Text to speech using phonemes as inputs and audio codec codes as outputs. Loosely based on MegaByte, VALL-E and Encodec.
- Use G2P to encode text.
- Use encodec to encode and decode audio.
- Custom LJSpeech dataloader to include phonemes and encodec audio codes
- Overfit model on one sample from LJSpeech
- Combine token space of text and audio codec codes
LJ016-0073-synth.wav
The initial "Mr. Cope" can just about be made out
This model is loosely based on the VALL-E paper by Microsoft. It uses the MegaByte inspired model from Lucidrains as the Transformer Decoder model. Just as in VALL-E, a users text prompt is converted into phonemes using G2P (Grapheme-to-phoneme), and then the encodec audio codec codes are predicted. However, unlike VALL-E, only an autoregressive model is used. The VALL-E paper uses an autoregressive model to accept phonemes and audio codec code snippets of a source audio and uses that to predict the first codebook codes. The rest of the codebook codes are then predicted when the AR model is finished, it accepts the entire sequence, and then predicts all of the codebook 2 to codebook N codes. However, this increases the complexity of the approach as two models are now required and raises the possibility that the NAR model can not attend to all past inputs unlike the AR which can reduce audio quality output and may lead to repeating of outputs. In practice, the use of phonemes as input into VALL-E may alleviate this, however, this approach explores just predicting the entire sequence auto-regressively (across all codebooks at once).
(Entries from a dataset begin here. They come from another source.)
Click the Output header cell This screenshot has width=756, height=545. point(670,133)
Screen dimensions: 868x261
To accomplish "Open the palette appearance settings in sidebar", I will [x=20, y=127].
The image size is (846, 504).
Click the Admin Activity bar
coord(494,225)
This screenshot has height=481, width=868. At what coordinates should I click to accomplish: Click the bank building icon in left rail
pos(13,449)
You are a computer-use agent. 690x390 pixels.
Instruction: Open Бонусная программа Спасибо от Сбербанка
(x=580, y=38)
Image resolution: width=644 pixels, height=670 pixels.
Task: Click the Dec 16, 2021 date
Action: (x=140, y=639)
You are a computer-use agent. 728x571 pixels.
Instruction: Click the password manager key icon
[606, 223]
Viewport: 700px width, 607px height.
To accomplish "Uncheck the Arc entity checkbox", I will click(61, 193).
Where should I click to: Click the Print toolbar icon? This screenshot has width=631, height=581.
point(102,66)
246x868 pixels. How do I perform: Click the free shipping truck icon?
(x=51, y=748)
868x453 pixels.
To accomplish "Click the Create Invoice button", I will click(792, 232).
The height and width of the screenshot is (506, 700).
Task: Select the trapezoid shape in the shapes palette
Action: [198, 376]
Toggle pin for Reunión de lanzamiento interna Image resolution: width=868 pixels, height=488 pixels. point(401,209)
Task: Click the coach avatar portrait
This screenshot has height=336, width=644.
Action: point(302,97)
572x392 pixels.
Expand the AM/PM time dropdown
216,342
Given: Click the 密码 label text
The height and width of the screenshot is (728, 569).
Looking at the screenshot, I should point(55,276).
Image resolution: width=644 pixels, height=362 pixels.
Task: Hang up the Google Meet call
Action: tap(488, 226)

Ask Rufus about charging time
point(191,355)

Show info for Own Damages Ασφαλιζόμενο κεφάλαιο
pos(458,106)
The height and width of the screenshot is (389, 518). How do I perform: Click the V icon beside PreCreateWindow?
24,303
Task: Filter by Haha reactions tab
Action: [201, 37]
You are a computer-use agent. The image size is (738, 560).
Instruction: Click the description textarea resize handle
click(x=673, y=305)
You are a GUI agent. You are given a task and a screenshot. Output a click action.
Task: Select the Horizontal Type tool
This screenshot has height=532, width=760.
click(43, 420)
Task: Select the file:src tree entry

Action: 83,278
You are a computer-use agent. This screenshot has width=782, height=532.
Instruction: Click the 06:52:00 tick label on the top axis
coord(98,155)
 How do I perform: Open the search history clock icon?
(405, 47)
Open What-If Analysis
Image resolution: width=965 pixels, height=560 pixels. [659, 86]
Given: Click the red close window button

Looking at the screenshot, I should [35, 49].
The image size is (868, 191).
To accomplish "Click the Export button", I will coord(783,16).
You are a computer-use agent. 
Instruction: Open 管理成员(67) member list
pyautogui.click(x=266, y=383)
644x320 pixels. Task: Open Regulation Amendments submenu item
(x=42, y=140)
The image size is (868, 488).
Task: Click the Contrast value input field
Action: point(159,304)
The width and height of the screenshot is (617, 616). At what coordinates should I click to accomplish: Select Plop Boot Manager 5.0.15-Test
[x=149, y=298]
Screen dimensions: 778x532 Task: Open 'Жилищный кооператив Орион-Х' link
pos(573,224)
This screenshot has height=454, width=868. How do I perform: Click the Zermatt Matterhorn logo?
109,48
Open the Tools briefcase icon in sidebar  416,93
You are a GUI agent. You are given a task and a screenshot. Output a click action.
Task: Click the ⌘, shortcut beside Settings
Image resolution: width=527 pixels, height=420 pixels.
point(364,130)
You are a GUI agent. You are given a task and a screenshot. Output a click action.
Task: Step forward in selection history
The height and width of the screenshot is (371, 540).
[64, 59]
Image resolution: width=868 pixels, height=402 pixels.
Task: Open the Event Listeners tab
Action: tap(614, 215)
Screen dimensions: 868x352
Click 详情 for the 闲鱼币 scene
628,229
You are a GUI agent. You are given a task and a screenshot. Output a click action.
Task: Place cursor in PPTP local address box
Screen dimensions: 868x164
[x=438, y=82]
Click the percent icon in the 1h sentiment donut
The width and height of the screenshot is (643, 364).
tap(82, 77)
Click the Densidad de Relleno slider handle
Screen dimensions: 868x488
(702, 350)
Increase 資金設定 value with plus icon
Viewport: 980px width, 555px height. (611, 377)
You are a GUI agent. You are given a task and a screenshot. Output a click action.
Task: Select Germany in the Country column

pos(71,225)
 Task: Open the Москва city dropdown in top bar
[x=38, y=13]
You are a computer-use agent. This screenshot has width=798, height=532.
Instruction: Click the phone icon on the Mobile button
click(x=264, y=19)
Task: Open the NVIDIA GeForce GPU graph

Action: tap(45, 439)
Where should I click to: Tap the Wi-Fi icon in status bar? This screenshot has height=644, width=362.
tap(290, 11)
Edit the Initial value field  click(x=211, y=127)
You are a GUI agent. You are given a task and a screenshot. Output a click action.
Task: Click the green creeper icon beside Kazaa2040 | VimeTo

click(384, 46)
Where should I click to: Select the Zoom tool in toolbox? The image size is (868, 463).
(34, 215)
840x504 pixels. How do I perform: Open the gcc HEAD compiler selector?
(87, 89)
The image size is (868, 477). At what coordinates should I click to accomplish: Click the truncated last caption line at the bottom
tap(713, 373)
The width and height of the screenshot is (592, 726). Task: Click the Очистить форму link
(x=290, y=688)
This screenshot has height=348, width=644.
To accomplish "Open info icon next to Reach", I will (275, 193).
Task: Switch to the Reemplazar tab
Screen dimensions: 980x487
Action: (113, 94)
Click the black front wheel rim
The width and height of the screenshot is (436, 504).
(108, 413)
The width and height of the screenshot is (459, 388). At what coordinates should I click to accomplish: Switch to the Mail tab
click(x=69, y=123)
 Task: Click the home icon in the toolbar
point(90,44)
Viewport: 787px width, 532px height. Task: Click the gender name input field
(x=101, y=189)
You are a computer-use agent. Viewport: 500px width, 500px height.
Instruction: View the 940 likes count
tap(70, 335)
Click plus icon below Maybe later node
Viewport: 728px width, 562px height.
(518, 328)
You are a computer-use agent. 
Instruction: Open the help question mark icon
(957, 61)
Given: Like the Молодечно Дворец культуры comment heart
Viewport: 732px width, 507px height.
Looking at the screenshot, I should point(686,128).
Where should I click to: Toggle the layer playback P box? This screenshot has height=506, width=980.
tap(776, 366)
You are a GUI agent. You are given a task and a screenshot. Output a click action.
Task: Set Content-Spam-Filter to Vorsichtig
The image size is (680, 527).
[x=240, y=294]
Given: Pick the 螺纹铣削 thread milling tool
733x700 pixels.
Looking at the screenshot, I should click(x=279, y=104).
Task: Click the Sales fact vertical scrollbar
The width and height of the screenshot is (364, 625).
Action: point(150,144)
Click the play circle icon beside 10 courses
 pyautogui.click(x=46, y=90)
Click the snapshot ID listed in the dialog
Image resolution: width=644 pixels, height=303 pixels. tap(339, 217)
This is inspired by the fact that the authors of the original MegaByte paper perform autoregressive audio prediction on raw audio data. They treat the audio files as just raw byte sequences and train a model to predict audio on 2TB worth of audio and find that compared to a vanilla transformer or Perceiver architectures, it scores a higher bpb. In principle, this means that the model is more efficient and accurate at modelling raw audio byte sequences than other approaches. The other benefits of the method is that the patch based auto-regressive generation may be well suited to the codebooks used by encodec. As the patch size can be set to 4 (for 4 codebooks each of which can be 1 of 1024 values), this means the local model of the MegaByte model can focus on modelling individual audio codec elements and the global model can focus on the larger context. Hopefully this greatly improves audio quality compared to VALL-E while being much simpler to train.